— WHAT THIS TASK INVOLVES —
The expected output is an exact restatement of all the records.

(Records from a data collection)
• • • • • • •
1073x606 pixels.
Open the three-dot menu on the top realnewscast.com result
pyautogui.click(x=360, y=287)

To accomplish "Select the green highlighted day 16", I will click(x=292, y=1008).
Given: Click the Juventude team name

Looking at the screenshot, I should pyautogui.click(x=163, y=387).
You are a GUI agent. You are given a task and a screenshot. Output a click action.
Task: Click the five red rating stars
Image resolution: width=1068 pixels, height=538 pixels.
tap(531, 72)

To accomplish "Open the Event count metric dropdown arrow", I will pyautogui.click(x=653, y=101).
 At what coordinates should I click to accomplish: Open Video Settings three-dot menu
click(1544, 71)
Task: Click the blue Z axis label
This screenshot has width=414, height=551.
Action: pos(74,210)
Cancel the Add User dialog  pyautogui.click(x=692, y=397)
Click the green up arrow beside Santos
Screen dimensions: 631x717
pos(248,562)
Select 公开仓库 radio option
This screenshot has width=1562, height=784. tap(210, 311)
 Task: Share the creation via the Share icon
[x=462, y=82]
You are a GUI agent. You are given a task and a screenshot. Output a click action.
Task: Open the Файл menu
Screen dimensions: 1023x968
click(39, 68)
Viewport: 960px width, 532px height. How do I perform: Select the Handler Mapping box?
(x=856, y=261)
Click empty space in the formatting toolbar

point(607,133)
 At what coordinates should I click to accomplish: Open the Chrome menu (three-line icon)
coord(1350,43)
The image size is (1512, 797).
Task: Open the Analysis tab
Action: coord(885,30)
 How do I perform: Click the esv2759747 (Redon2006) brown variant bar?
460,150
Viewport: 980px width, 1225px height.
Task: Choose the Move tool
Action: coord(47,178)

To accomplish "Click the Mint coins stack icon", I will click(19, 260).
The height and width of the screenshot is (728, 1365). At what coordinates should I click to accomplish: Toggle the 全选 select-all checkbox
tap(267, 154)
• • • • • • •
— FINAL ANSWER —
1073x606 pixels.
Open the three-dot menu on the top realnewscast.com result
pyautogui.click(x=360, y=287)

To accomplish "Select the green highlighted day 16", I will click(x=292, y=1008).
Given: Click the Juventude team name

Looking at the screenshot, I should pyautogui.click(x=163, y=387).
You are a GUI agent. You are given a task and a screenshot. Output a click action.
Task: Click the five red rating stars
Image resolution: width=1068 pixels, height=538 pixels.
tap(531, 72)

To accomplish "Open the Event count metric dropdown arrow", I will pyautogui.click(x=653, y=101).
 At what coordinates should I click to accomplish: Open Video Settings three-dot menu
click(1544, 71)
Task: Click the blue Z axis label
This screenshot has width=414, height=551.
Action: pos(74,210)
Cancel the Add User dialog  pyautogui.click(x=692, y=397)
Click the green up arrow beside Santos
Screen dimensions: 631x717
pos(248,562)
Select 公开仓库 radio option
This screenshot has width=1562, height=784. tap(210, 311)
 Task: Share the creation via the Share icon
[x=462, y=82]
You are a GUI agent. You are given a task and a screenshot. Output a click action.
Task: Open the Файл menu
Screen dimensions: 1023x968
click(39, 68)
Viewport: 960px width, 532px height. How do I perform: Select the Handler Mapping box?
(x=856, y=261)
Click empty space in the formatting toolbar

point(607,133)
 At what coordinates should I click to accomplish: Open the Chrome menu (three-line icon)
coord(1350,43)
The image size is (1512, 797).
Task: Open the Analysis tab
Action: coord(885,30)
 How do I perform: Click the esv2759747 (Redon2006) brown variant bar?
460,150
Viewport: 980px width, 1225px height.
Task: Choose the Move tool
Action: coord(47,178)

To accomplish "Click the Mint coins stack icon", I will click(19, 260).
The height and width of the screenshot is (728, 1365). At what coordinates should I click to accomplish: Toggle the 全选 select-all checkbox
tap(267, 154)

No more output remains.